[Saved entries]
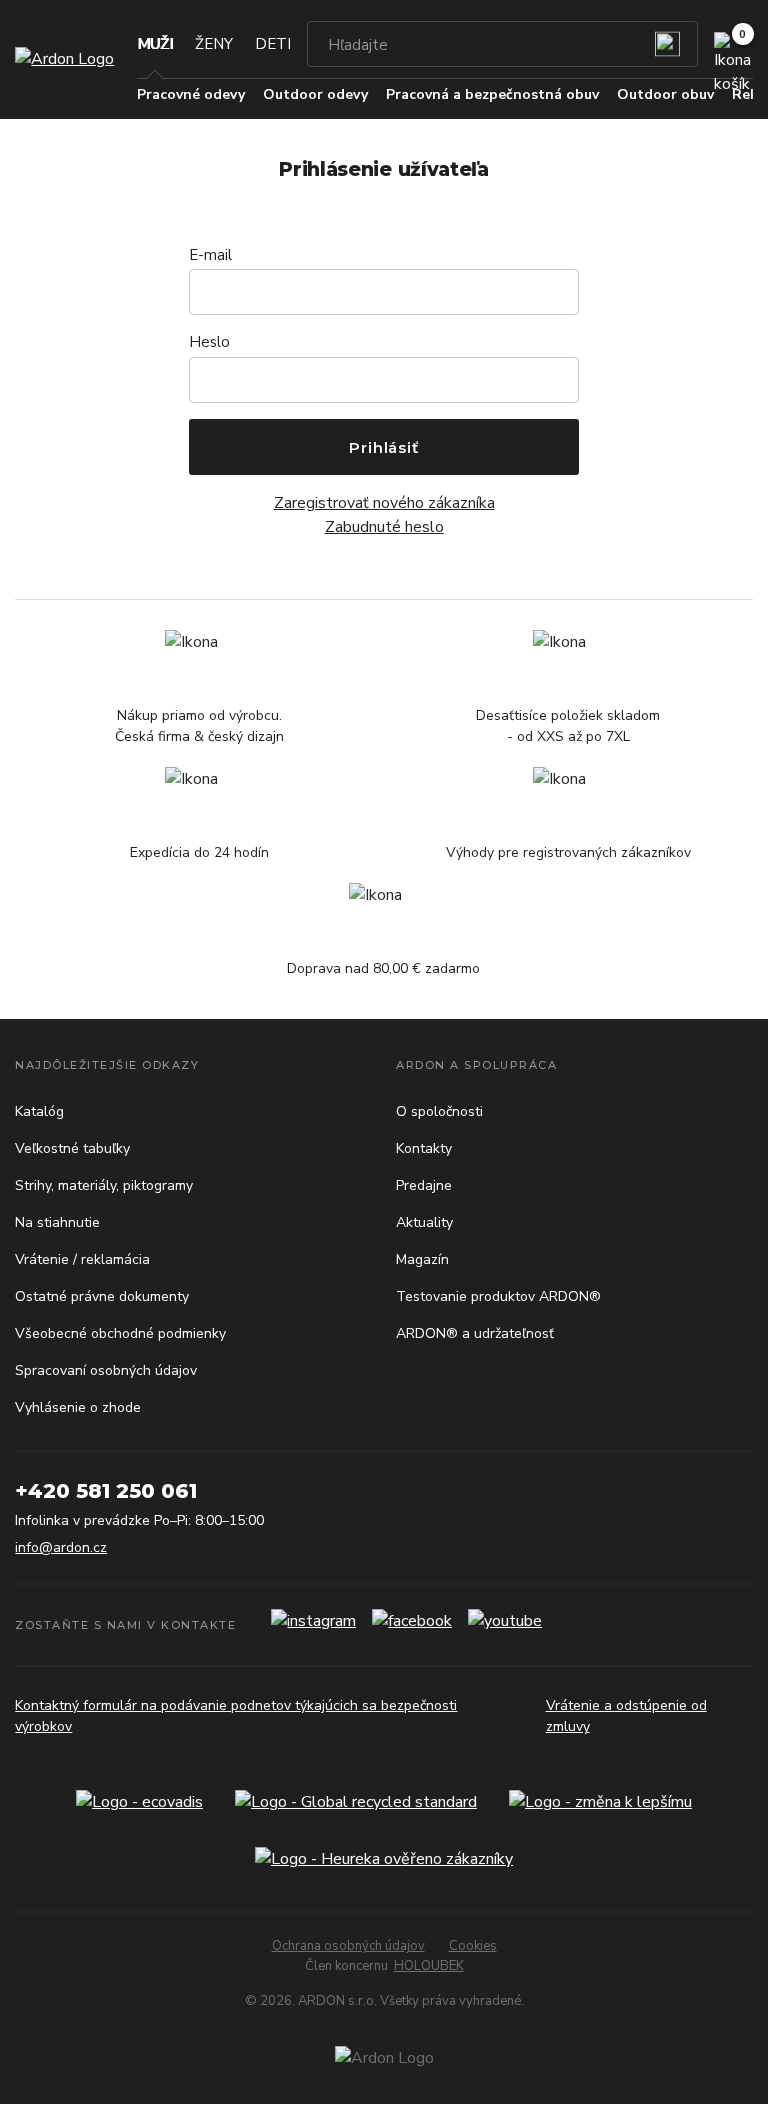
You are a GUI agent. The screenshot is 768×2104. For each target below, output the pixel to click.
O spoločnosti (439, 1111)
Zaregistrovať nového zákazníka (384, 503)
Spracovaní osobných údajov (106, 1370)
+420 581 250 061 (106, 1491)
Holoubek (429, 1966)
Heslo (209, 342)
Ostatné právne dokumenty (102, 1296)
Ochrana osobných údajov (348, 1946)
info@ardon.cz (61, 1547)
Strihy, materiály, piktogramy (104, 1185)
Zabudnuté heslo (384, 527)
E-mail (210, 255)
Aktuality (424, 1222)
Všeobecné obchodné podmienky (120, 1333)
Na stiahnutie (57, 1222)
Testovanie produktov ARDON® (498, 1296)
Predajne (424, 1185)
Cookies (473, 1946)
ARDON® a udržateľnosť (475, 1333)
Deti (273, 44)
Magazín (422, 1259)
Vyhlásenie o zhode (78, 1407)
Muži (155, 44)
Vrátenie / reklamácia (82, 1259)
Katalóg (39, 1111)
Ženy (214, 44)
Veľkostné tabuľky (72, 1148)
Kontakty (424, 1148)
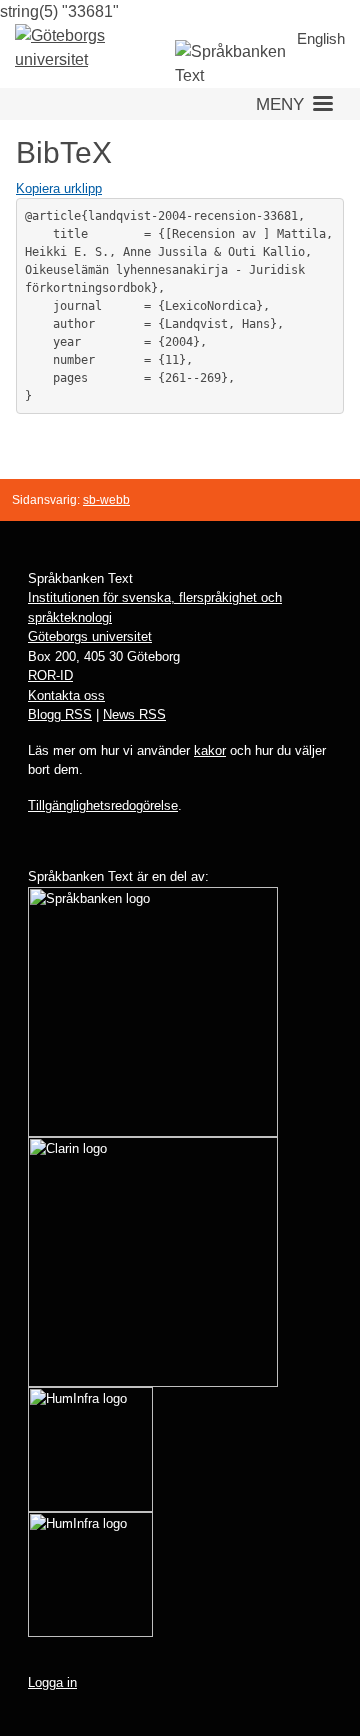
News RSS (134, 714)
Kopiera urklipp (59, 188)
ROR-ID (50, 675)
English (321, 38)
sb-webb (106, 500)
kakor (210, 750)
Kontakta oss (66, 695)
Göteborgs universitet (90, 636)
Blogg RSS (60, 714)
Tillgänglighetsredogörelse (103, 805)
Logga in (52, 1682)
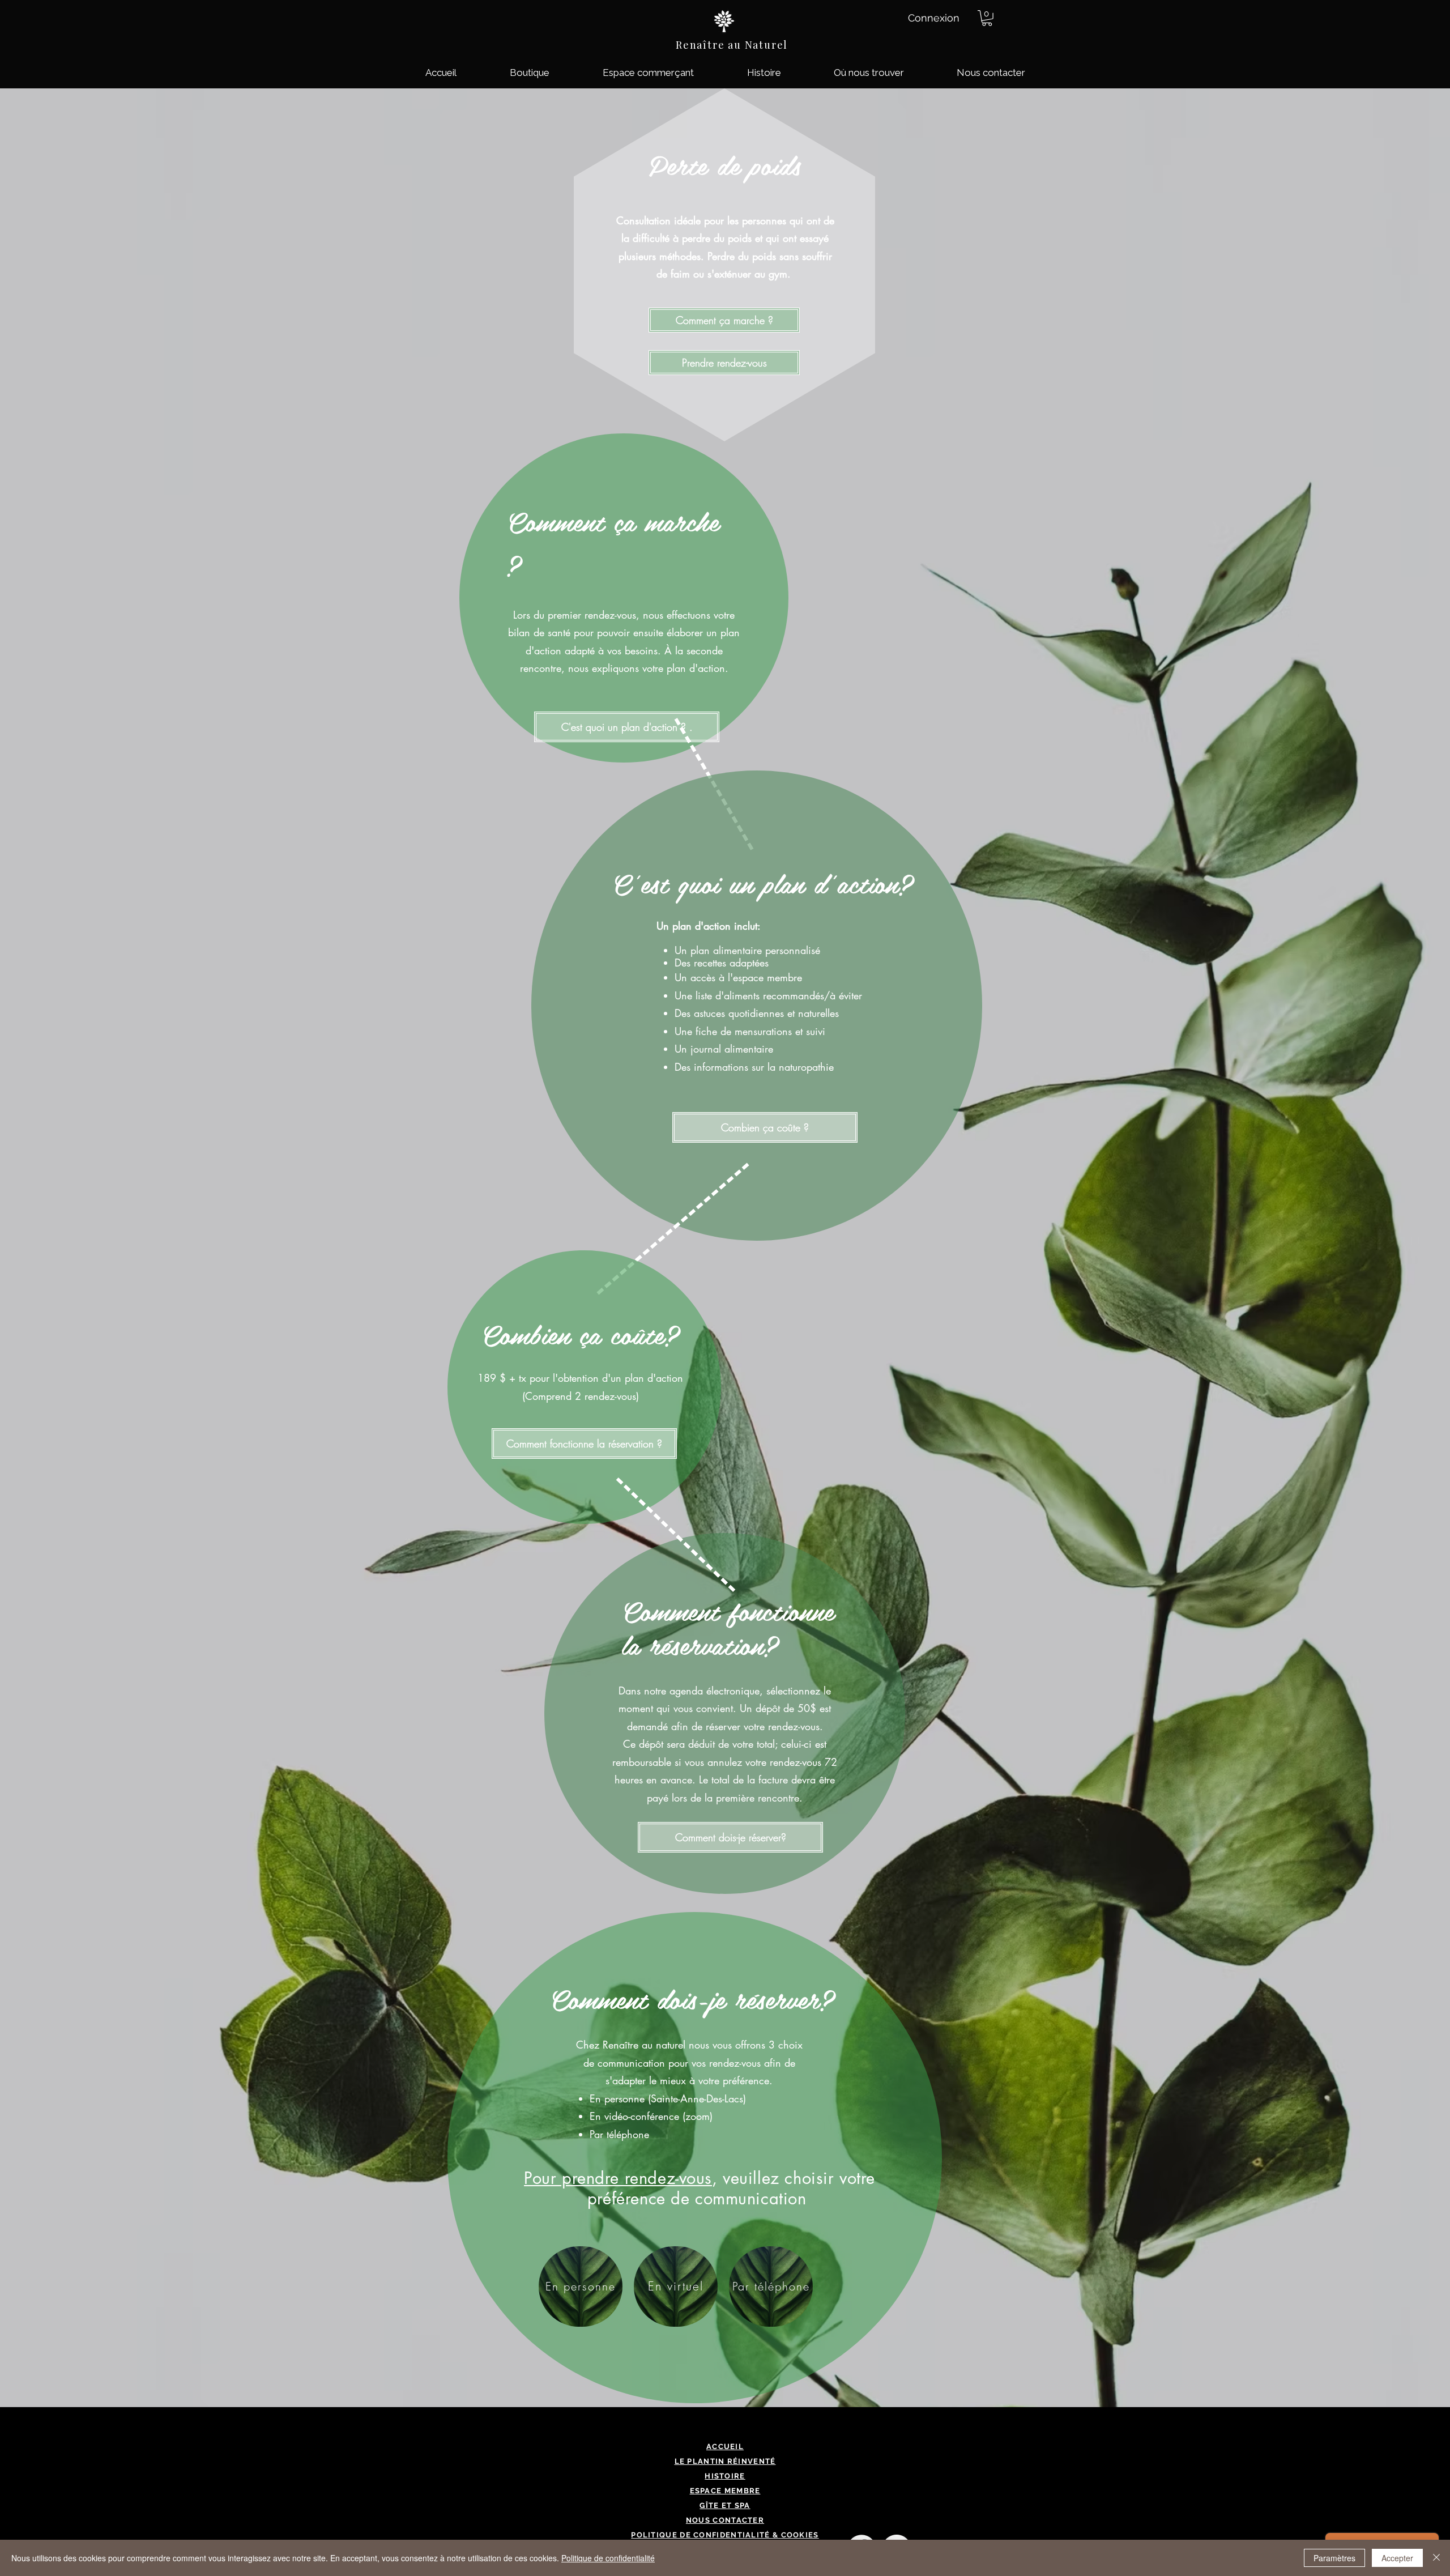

### WORK REQUIRED
Every line above is to be returned exactly, with its pictures removed.

### RESULT FOR THIS EXERCISE
You are a GUI agent. The screenshot is 768×2104. For each target below, output the pixel to click.
O spoločnosti (439, 1111)
Zaregistrovať nového zákazníka (384, 503)
Spracovaní osobných údajov (106, 1370)
+420 581 250 061 (106, 1491)
Holoubek (429, 1966)
Heslo (209, 342)
Ostatné právne dokumenty (102, 1296)
Ochrana osobných údajov (348, 1946)
info@ardon.cz (61, 1547)
Strihy, materiály, piktogramy (104, 1185)
Zabudnuté heslo (384, 527)
E-mail (210, 255)
Aktuality (424, 1222)
Všeobecné obchodné podmienky (120, 1333)
Na stiahnutie (57, 1222)
Testovanie produktov ARDON® (498, 1296)
Predajne (424, 1185)
Cookies (473, 1946)
ARDON® a udržateľnosť (475, 1333)
Deti (273, 44)
Magazín (422, 1259)
Vyhlásenie o zhode (78, 1407)
Muži (155, 44)
Vrátenie / reklamácia (82, 1259)
Katalóg (39, 1111)
Ženy (214, 44)
Veľkostné tabuľky (72, 1148)
Kontakty (424, 1148)
News RSS (134, 714)
Kopiera urklipp (59, 188)
ROR-ID (50, 675)
English (321, 38)
sb-webb (106, 500)
kakor (210, 750)
Kontakta oss (66, 695)
Göteborgs universitet (90, 636)
Blogg RSS (60, 714)
Tillgänglighetsredogörelse (103, 805)
Logga in (52, 1682)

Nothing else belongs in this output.